Les caques et embouts, eux, émettent peu de chaleur, ce qui facilite leur entreposage. On les noie dans du coulis de ciment et on les place dans des alvéoles de béton. Ce procédé va être abandonné au profit d'une technique permettant de gagner de la place, le compactage à haute pression. Après compactage, ils seront dans des conteneurs étanches dont les spécifications ne sont pas encore fixées.

Les spécialistes affirment que la sûreté des entreposages est assurée sur une cinquantaine d'années. Comme la radioactivité décroît, soulignent-ils, on conçoit mal qu'il y ait une dégradation brutale du confinement. Si une fissure apparaissait dans le béton, on pourrait assez facilement l'envelopper de métal. On n'envisage donc pas de problème insoluble, à condition que tout incident soit pris à temps, ce qui suppose une surveillance continue. La recherche, encouragée en France par la loi qui recommande cette étude sur "une longue durée" vise donc essentiellement à prolonger d'un demi-siècle à un siècle et plus la fiabilité des entreposages. Une question qui peut se formuler autrement : jusqu'à quand peut-on reprendre sans difficulté un déchet entreposé en piscine ou en puits ? Cette question ne se pose pas pour les matériaux emballés en château, qui ne sont pas destinés à en être extraits. Ce qui implique, incidemment, qu'il faut concevoir des sites de stockage profond capables d'accueillir des pièces de près de cent tonnes.

Sous eau, les gaines sont fragilisées par ce qu'on appelle l'hydruration : l'irradiation du combustible entraîne une hydrolyse de l'eau, qui génère de l'hydrogène, lequel peut s'immiscer dans les gaines. Autre phénomène étudié : l'oxydation des embouts du combustible. Les chercheurs s'interrogent aussi sur le vieillissement du combustible MOX, sur lequel on a peu d'expérience d'entreposage en piscine, mais qui pourrait se comporter différemment du combustible usé d'uranium (uox), puisqu'il refroidit plus lentement : est-ce que l'état de ses gaines permettrait de le reprendre au bout de 120 ans ? Du fait de cette charge thermique différente, il faut en fait concevoir différemment les installations pour uox et pour MOX.
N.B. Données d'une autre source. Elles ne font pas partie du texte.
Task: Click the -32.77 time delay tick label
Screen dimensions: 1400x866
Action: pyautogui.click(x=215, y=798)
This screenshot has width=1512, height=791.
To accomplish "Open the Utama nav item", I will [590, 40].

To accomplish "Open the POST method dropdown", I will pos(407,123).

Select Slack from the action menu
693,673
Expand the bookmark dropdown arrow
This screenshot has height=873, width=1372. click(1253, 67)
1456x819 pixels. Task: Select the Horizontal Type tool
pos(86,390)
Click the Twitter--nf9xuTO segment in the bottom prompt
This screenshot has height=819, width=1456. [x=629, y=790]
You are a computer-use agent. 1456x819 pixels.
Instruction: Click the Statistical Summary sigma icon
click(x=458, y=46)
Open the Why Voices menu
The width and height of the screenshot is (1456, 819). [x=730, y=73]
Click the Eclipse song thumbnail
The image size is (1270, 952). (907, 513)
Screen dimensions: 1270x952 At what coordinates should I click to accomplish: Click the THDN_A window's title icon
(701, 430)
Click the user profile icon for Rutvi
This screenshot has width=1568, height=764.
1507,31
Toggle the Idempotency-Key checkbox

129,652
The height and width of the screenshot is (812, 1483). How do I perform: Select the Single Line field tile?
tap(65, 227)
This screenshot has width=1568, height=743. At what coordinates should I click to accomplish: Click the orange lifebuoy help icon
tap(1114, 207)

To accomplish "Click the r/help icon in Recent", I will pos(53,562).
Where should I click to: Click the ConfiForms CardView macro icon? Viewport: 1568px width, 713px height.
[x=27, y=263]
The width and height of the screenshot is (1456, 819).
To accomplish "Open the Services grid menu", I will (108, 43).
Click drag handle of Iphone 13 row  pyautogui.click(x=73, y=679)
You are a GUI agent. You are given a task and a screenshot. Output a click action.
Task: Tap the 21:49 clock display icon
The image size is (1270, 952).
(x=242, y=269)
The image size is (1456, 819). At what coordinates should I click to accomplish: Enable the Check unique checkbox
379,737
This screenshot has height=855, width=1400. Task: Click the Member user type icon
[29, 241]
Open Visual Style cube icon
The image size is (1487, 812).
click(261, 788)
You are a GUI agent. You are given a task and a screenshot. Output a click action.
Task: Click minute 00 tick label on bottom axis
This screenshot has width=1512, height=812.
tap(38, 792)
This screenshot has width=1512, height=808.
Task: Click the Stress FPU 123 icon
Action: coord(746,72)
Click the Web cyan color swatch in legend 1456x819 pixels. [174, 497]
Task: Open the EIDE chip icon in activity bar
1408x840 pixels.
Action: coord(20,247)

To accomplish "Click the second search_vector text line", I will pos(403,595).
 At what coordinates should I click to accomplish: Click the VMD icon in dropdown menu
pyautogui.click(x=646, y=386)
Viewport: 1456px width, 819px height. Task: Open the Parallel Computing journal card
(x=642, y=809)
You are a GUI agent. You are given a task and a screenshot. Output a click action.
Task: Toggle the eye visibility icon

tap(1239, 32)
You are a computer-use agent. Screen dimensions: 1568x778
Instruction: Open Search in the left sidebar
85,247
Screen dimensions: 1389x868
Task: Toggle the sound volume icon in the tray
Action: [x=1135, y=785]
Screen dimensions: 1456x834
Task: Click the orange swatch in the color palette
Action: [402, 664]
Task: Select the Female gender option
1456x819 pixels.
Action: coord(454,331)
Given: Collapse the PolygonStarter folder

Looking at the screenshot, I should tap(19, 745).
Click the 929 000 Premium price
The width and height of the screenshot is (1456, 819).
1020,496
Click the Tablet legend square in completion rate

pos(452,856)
Le problème se pose autrement dans le cas de l'entreposage à sec, où il faut parer au fluage des gaines de combustible produit par fatigue thermique. La température acceptée en surface des gaines est aujourd'hui de 350°C. Cela convient-il pour une durée d'entreposage de près d'un siècle ? Mais certains évitent la question, en considérant que l'emballage est définitif et que l’on n'a pas à prévoir de retirer le matériau qu'il contient. C'est le choix des Allemands de Gorleben : an peut garantir que l'eau ne pénétrera pas dans le bâtiment surveillé pendant un ou deux siècles. Et le calcul de corrosion indique que l'acier des châteaux, épais d'une trentaine de centimètre,s ne se corrode que d'une dizaine de centimètres par millénaire s'il y a contact avec l'eau.

Cette diversité d'attitudes illustre le choix fondamental impliqué par le mode d'entreposage : soit l'on prévoit des conteneurs qui devraient durer plusieurs siècles, mais à l'intérieur desquels les processus de dégradation radioactive empêcheront toute reprise à l’échéance ; soit l'on conçoit des conteneurs permettant une reprise du matériau à l'échéance d'un siècle afin de lui appliquer les nouvelles techniques qui auraient été mises au point d'ici là : on peut en effet imaginer que l'on saura mieux comment en réduire le volume, voire le transmuter, ce qui est important étant donné le coût très élevé du stockage en profondeur. Cette dernière approche est celle adoptée par les professionnels français.

Un des volets les plus importants de la recherche en entreposage est enfin l’étude de nouvelles matrices de conditionnement des déchets de retraitement. Les chercheurs espèrent parvenir à mettre au point des matrices à base de roches phosphatées qui pourraient confiner les radionuclides isolés au cours du retraitement. On pourrait alors prévoir des conditionnements propres à chacun. Cette voie ouvre une conception différente du conditionnement : si, par exemple, l'apatite se révèle un bon piège pour le césium, on pourrait en faire un matériau de blocage à l'intérieur du conteneur, qui piégera sélectivement ce radionucléide, facilitant d'autant la tenue du stockage dans la durée.